Instructions for the task
Convert the entries, starting at the beginning and ending with the line that contains "click(424, 183)", into a two-column CSV with the headers input and output. Give one row per entry, putting its text and its answer each in a single quoted field with line breaks replaced by spaces.

Record set
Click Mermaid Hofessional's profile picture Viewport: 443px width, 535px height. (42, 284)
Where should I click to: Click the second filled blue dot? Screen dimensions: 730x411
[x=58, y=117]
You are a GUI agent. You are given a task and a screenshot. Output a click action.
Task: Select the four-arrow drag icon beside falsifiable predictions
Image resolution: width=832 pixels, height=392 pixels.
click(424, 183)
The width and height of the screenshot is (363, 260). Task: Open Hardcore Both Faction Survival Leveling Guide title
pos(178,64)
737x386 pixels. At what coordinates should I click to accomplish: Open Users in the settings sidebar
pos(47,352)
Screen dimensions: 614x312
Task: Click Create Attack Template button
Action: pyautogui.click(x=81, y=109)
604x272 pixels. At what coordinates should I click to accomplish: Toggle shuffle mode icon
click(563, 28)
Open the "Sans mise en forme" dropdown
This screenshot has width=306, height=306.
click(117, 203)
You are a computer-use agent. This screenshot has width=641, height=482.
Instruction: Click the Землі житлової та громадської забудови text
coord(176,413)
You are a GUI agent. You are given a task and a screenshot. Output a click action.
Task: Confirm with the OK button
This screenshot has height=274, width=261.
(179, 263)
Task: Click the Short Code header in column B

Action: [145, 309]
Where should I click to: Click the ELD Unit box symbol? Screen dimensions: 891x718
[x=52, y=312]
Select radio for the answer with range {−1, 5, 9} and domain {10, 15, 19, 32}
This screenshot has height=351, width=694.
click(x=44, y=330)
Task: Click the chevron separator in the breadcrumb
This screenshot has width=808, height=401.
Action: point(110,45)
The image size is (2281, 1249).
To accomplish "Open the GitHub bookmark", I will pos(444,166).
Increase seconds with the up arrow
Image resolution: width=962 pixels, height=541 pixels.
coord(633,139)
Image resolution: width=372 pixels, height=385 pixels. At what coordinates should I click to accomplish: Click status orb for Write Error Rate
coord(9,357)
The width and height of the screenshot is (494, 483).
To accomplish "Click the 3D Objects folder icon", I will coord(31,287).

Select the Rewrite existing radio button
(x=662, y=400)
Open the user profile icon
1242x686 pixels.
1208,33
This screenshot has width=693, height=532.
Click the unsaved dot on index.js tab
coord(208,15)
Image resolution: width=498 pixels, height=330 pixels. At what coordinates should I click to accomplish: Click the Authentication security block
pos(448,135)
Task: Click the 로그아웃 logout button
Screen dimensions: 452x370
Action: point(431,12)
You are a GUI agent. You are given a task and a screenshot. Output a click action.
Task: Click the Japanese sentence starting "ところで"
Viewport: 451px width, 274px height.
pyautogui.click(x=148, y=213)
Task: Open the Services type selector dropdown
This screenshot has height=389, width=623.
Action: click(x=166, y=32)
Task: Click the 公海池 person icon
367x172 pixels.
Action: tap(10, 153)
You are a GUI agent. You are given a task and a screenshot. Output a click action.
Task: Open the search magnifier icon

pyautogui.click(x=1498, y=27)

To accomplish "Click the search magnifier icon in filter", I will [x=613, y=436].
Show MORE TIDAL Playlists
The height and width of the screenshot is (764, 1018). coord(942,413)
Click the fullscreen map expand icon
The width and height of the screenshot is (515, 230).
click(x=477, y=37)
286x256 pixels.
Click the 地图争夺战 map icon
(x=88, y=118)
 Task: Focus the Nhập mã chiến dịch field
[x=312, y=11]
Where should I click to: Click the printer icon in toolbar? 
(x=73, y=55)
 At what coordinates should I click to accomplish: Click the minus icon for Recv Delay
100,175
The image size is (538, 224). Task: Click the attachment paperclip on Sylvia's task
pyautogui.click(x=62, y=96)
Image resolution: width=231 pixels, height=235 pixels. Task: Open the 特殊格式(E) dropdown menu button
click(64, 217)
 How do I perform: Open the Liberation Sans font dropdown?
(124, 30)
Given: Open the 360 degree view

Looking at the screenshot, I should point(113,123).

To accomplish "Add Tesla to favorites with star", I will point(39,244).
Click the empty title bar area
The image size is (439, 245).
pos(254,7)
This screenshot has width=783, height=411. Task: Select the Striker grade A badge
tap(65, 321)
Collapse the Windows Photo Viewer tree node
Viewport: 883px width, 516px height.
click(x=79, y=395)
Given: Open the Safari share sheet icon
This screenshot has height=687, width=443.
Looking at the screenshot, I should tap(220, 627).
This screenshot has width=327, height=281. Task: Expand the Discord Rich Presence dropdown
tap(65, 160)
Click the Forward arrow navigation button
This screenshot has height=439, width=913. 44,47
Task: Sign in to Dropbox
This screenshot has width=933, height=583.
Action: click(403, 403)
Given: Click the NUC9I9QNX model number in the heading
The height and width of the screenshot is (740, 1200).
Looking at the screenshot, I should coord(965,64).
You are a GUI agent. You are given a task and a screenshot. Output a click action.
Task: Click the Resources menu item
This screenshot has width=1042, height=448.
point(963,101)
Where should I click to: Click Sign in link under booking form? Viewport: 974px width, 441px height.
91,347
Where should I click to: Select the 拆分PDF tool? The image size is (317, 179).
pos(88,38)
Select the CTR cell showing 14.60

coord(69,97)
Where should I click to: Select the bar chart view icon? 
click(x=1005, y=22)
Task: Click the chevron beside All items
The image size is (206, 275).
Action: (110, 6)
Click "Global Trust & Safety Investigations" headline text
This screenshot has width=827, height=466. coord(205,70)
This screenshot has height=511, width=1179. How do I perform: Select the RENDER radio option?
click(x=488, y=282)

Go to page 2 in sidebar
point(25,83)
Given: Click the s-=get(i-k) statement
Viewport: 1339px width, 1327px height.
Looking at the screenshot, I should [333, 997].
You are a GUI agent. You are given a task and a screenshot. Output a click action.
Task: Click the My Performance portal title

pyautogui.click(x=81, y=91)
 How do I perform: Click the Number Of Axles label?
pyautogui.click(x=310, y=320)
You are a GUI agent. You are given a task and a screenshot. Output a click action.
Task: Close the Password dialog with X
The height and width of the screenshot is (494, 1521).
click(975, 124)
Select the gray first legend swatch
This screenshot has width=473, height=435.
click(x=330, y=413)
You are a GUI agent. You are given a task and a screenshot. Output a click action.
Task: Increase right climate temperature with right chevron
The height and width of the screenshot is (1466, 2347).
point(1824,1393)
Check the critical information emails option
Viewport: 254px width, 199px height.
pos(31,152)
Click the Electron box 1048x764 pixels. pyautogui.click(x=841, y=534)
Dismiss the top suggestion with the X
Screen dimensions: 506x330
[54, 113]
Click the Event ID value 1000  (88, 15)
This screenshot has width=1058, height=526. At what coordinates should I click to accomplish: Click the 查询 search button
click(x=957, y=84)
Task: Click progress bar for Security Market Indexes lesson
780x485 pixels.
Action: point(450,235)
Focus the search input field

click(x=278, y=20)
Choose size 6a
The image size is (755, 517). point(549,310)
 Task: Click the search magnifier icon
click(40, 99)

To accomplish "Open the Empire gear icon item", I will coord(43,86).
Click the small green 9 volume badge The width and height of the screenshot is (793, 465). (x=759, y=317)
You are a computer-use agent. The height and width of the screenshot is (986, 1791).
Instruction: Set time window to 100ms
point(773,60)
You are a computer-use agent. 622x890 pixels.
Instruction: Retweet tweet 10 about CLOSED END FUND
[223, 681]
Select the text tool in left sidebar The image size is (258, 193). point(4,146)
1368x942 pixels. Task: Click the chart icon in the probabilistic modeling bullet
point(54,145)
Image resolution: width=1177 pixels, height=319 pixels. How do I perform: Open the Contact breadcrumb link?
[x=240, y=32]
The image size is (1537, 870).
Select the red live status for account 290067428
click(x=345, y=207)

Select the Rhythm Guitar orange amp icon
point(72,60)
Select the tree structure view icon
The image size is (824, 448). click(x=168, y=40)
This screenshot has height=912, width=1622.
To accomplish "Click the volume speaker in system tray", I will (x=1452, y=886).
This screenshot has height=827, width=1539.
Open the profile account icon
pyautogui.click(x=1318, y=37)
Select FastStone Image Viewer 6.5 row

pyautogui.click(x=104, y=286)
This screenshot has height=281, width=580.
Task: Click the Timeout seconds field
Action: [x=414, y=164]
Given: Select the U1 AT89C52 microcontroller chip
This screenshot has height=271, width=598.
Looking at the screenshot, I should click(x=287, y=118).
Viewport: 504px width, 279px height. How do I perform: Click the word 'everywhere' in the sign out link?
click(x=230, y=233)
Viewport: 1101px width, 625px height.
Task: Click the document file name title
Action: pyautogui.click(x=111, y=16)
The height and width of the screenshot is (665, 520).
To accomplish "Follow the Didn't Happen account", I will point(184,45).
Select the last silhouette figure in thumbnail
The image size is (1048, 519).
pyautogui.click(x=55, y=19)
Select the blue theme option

Finished exercise
input,output
"Click Mermaid Hofessional's profile picture Viewport: 443px width, 535px height.","(42, 284)"
"Where should I click to: Click the second filled blue dot? Screen dimensions: 730x411","[x=58, y=117]"
"You are a GUI agent. You are given a task and a screenshot. Output a click action. Task: Select the four-arrow drag icon beside falsifiable predictions Image resolution: width=832 pixels, height=392 pixels.","click(424, 183)"